Celebrating the Year of the Cat – facts and options

2011 The Year of the Cat is a Canada-wide initiative to increase awareness about cats as pets (See www.careforcats.ca).

Contributed by Laurie Page

2011 The Year of the Cat is a Canada-wide initiative to increase awareness about cats as pets (See www.careforcats.ca). “Canada is in crisis,” explains Dr. O’Brien, spokesperson of Care for Cats. “The nation’s animal shelters are over overflowing with abandoned, lost and feral cats. Every year tens of thousands of healthy cats and kittens are euthanized because there are not enough homes for all of these cats.”

A 2008 study of Canadian households revealed some interesting facts:

• 36 per cent of Canadian households had cats: more than 8.5 million Canadian cats

• Half of these cats did not receive any veterinary care in the last 12 months, and 41 per cent had not been vaccinated in the last four years.

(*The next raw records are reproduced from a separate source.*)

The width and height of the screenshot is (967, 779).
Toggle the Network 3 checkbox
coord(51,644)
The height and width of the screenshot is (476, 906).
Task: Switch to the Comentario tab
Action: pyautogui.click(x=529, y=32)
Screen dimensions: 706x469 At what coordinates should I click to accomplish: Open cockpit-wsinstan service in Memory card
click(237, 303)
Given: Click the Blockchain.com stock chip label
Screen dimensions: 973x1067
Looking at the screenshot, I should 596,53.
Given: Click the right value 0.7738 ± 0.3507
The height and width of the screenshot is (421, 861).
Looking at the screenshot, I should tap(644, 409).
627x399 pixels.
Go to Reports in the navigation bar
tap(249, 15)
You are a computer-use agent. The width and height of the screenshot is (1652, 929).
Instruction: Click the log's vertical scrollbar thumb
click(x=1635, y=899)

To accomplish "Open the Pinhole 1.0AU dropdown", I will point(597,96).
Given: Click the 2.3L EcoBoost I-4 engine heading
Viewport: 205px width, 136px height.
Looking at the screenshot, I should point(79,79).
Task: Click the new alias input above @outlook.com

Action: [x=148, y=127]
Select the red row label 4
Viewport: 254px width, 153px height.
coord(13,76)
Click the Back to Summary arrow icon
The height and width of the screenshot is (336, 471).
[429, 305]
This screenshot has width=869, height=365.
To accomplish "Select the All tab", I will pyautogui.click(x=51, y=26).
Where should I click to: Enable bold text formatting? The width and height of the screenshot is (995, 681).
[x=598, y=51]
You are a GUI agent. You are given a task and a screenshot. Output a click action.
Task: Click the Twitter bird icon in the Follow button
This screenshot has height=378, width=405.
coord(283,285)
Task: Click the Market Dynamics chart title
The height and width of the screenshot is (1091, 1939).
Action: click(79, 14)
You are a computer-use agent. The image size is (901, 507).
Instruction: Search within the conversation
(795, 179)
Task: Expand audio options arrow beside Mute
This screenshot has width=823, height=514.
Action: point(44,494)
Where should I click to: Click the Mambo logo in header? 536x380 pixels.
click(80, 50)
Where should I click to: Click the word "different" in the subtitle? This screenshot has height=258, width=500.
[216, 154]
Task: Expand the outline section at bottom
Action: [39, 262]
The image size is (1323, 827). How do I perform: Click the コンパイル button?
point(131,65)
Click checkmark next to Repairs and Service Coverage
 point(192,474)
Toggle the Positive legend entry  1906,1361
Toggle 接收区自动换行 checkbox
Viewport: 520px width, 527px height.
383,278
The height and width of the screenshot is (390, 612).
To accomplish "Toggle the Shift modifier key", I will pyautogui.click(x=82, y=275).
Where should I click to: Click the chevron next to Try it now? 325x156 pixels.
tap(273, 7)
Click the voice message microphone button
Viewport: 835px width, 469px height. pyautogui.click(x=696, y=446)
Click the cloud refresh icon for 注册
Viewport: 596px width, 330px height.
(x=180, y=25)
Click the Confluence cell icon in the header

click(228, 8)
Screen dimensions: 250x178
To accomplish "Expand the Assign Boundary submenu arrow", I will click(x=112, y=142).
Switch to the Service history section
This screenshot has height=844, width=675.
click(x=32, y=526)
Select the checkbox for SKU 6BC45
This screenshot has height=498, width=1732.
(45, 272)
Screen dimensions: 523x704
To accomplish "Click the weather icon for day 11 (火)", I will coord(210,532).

• Less than quarter of them had a tattoo or microchip, meaning that if they were brought to a shelter as a stray, they had little chance of being returned to their families

• 54 per cent of cat owners with un-spayed or un-neutered cats reported that they were unlikely to have the surgery done in the coming year, and 21 per cent did not know about the alarming cat overpopulation problem in North America.

Locally, we are in the same situation. Our local humane society, PALS (Protecting Animal Life Society), has taken 450 cats under its wing since inception. During the same period, they have assisted with the spay or neuter of another 358 pets. Fortunately, PALS has not had to euthanize any healthy animals.

In order to help local cats, PALS and Nakusp Veterinary Clinic have teamed up to offer a special program for the month of April.  PALS offers a subsidy of 25 per cent to spay or neuter cats from Edgewood to Trout Lake to Silverton.  While cats are being spayed or neutered, Nakusp Veterinary Clinic will provide a free ear tattoo that can help them be reunited with their families if they are ever lost.

For an interesting review of all things feline, see CBC Doc Zone’s documentary “Cat Crazed” available online.